Mal erst stupide: du hast schon mal probiert ne andere Maus anzuschließen, für den Fall dass das ein Hardwareproblem ist??

Ansonsten ne Knoppix oder Antiviren-CD booten und damit mal nach dem rechten sehen.


----------



## Counselor (13 September 2004)

disciple schrieb:
			
		

> Mal erst stupide: du hast schon mal probiert ne andere Maus anzuschließen, für den Fall dass das ein Hardwareproblem ist??


Das ist das erste, was man macht. Maustreiber schon mal neu installiert? 
Was für eine Maus verwendest du (PS/2, USB, optisch, verkabelt)?

Ich vermute (aus Erfahrung) unerwartete Mausresets. Kuck mal im Systemprotokoll nach Einträgen mit der Ereignisquelle i8042prt und poste mal alle Fehlermeldungen. Im schlimmsten Fall ist ein Controller- oder RAM Fehler.


----------



## Anonymous (13 September 2004)

Hi Leute,

danke erstmal für die schnellen Postings, bin vom schlimmsten ausgegangen aber hätte wohl erst doch die Maus überpüfen sollen.

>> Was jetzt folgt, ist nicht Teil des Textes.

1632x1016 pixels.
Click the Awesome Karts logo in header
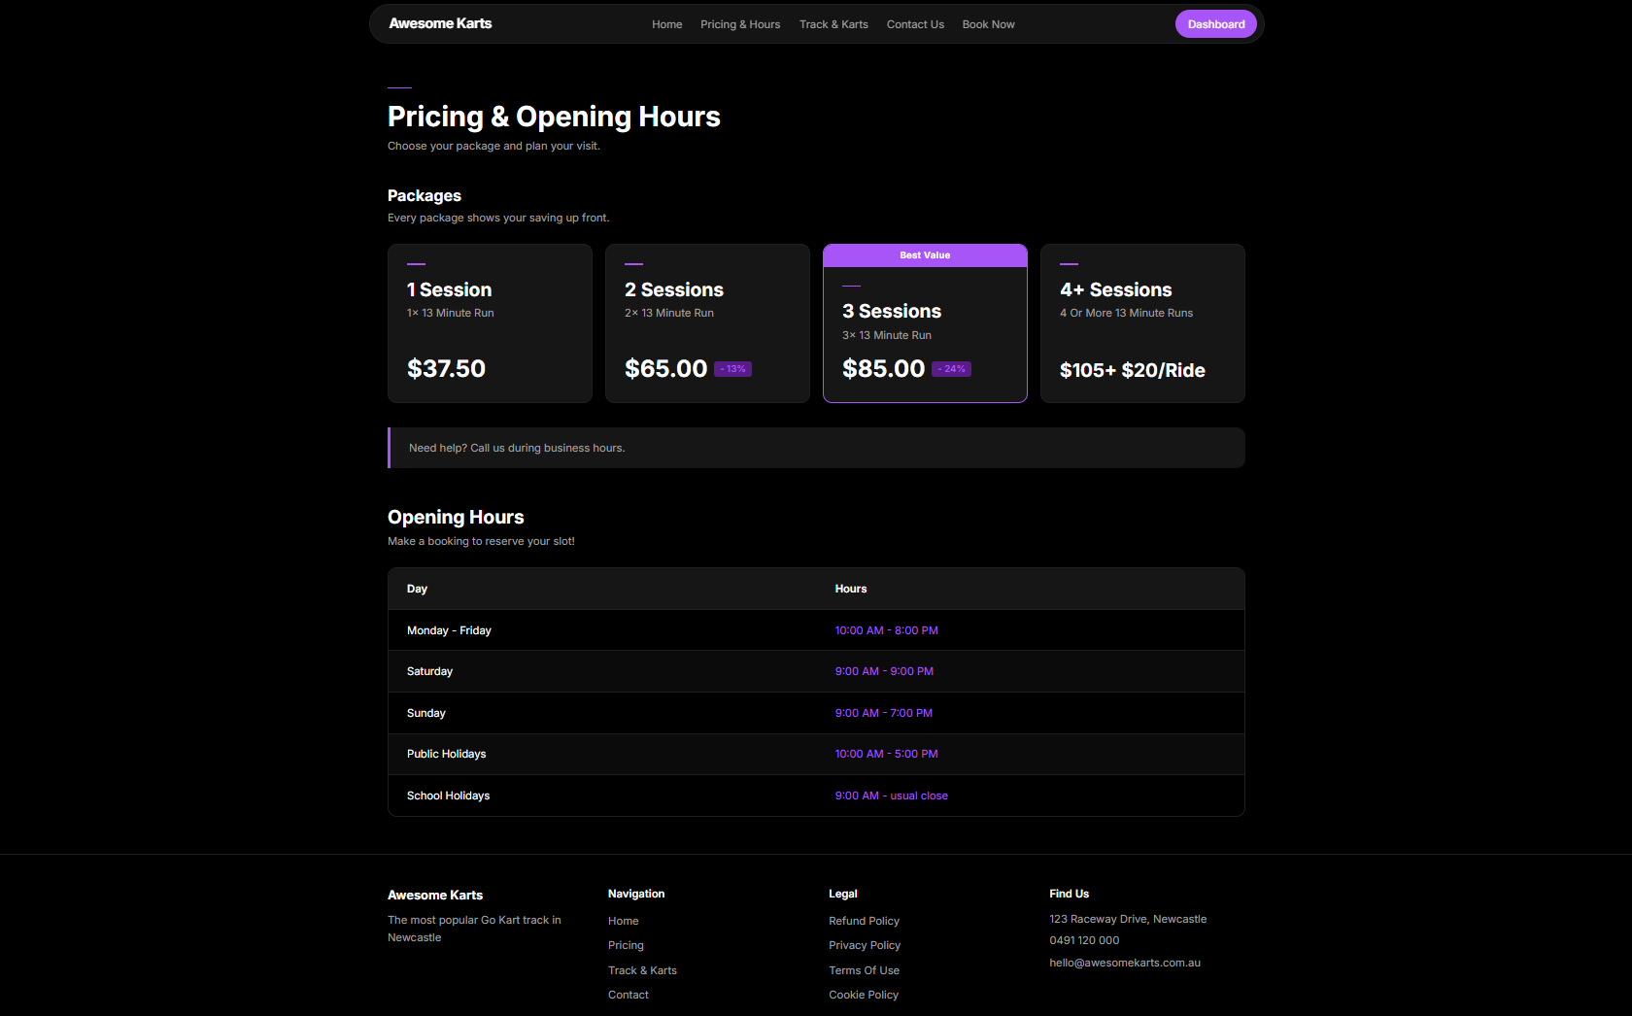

Sie scheint von der einen auf die andere Sekunde defekt geworden zu sein. 

Habe zwar nur ne alte kaputte Maus angeschlossen die nicht mehr hochscrollen kann, aber da hat sich dann nichts mehr bewegt.

Aber trotzdem Danke, wenigstens war es nichts "ernsteres"

Thomas


----------